- **Extrait du document**
==*==

La violence psychologique dans le couple :
la mettre en scène et la traduire en dispositifs graphiques

Nous pouvons constater que la violence conjugale est de moins en moins taboue, elle est bien présente dans les médias, mais elle y est trop souvent généralisée et stygmatisée par des coups. La violence psychologique, plus subtile, est plus difficile à faire comprendre. Il est intéressant de s’interroger sur la représentation de cette forme de violence invisible afin de mieux en parler.

J’ai pour objectif de matérialiser ces violences, de proposer un projet qui servira à toute personne engagée dans une relation de couple de se situer et d’éventuellement déclencher une réaction.

Je fais le choix de l’exprimer de manière poétique. Pour cela j’ai demandé à quiconque désirait le faire, de parler de son expérience au sein d’une relation de ce genre et témoigner auprès de moi. Seules des « victimes » ont répondu; ce travail s’exprimera donc à travers leurs yeux. Je leur ai demandé de poser une image sans aucune contrainte, sur leur vécu. Ces témoignages sont la base des mes visuels.

==*==

- **Données fournies**
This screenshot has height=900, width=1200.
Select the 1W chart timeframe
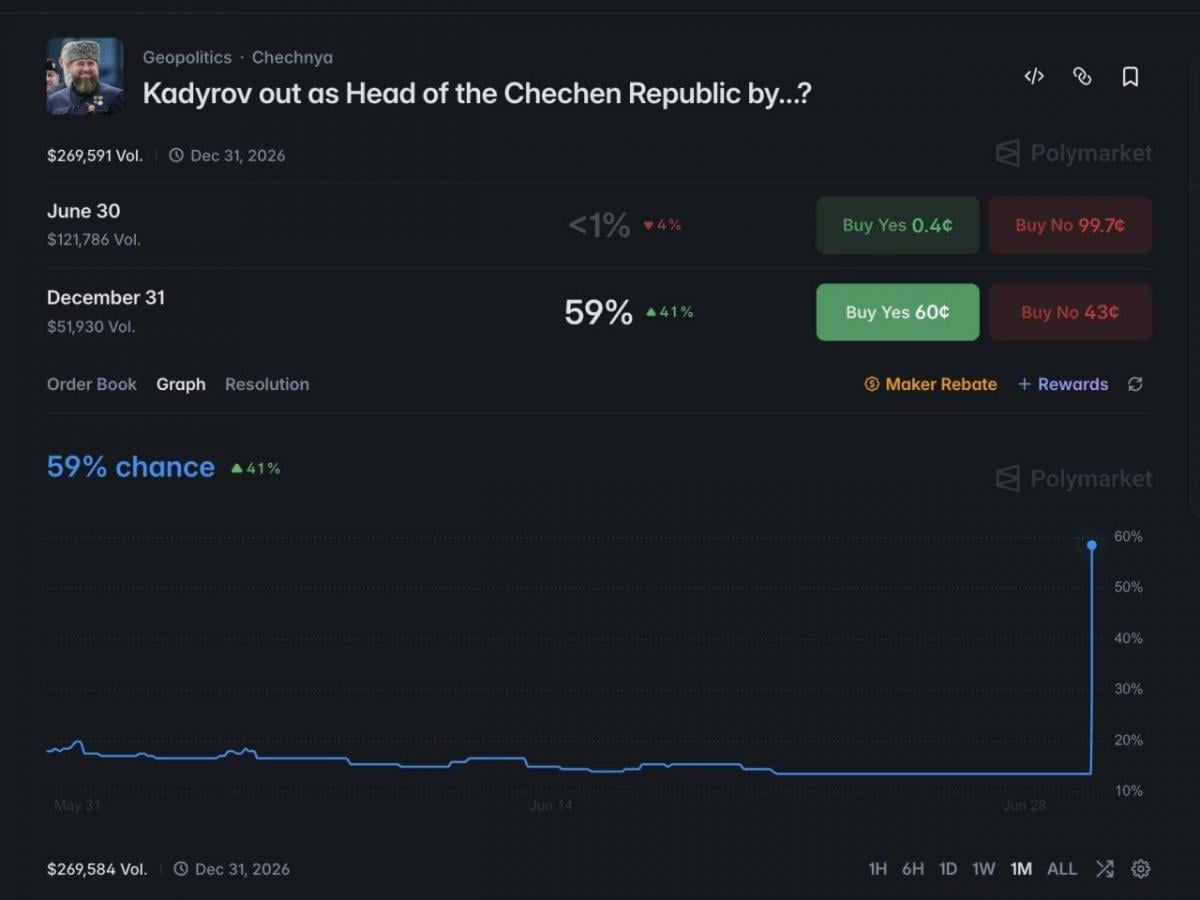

==*==

- **Consignes**
1. D'après l'extrait sur la violence psychologique dans le couple, pourquoi le travail présenté s'exprimera-t-il à travers les yeux des « victimes » ? Répondez en une à trois phrases.
2. Répondez aux questions suivantes à partir de l'extrait sur la violence psychologique dans le couple.
(a) Par quoi la violence conjugale est-elle trop souvent représentée dans les médias ?
(b) De quelle manière le projet choisit-il d'exprimer ces violences ?
(c) Qu'est-ce qui sert de base aux visuels ?
3. Recopiez à l'identique le passage de l'extrait sur la violence psychologique dans le couple qui va de "Nous pouvons constater" jusqu'à "mieux en parler.".

- **Corrigés**
1. Le travail s'exprimera à travers les yeux des « victimes » parce que ce sont les seules personnes qui ont répondu à l'appel à témoigner.

2.
(a) Par des coups.
(b) De manière poétique.
(c) Les témoignages.

3.
Nous pouvons constater que la violence conjugale est de moins en moins taboue, elle est bien présente dans les médias, mais elle y est trop souvent généralisée et stygmatisée par des coups. La violence psychologique, plus subtile, est plus difficile à faire comprendre. Il est intéressant de s’interroger sur la représentation de cette forme de violence invisible afin de mieux en parler.